Copy the following lines word for word, with nothing changed.

━━━━━ Input data ━━━━━

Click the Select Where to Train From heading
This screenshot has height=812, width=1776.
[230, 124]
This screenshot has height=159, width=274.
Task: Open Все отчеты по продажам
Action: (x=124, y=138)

━━━━━

**Answer to this task:**
Click the Select Where to Train From heading
This screenshot has height=812, width=1776.
[230, 124]
This screenshot has height=159, width=274.
Task: Open Все отчеты по продажам
Action: (x=124, y=138)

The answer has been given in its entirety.